Rewrite the lines starting at the one that has "Image resolution: width=736" and stopping after the one that has "pos(516,175)", requests included. Shift every coordinate in their answers by adding 38 to it.

— START Data —

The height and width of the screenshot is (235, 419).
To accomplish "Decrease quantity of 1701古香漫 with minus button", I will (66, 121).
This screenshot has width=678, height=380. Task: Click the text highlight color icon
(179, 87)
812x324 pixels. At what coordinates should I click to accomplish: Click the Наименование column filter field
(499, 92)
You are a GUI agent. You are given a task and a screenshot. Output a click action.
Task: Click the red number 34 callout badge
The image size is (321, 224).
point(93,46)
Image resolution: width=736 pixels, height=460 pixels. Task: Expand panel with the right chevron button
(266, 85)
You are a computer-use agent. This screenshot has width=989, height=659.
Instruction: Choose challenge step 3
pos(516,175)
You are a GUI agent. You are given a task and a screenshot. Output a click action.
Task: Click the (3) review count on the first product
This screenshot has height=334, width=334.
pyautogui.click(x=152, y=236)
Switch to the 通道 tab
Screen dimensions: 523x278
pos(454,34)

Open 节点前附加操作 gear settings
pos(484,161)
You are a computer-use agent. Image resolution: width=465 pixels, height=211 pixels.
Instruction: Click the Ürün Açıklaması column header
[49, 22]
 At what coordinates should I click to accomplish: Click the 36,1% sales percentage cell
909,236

— END Data —
— START Data —

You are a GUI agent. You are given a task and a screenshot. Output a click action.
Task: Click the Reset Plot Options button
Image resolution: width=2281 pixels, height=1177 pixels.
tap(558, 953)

— END Data —

Complete answer:
Image resolution: width=736 pixels, height=460 pixels. Task: Expand panel with the right chevron button
(304, 123)
You are a computer-use agent. This screenshot has width=989, height=659.
Instruction: Choose challenge step 3
pos(554,213)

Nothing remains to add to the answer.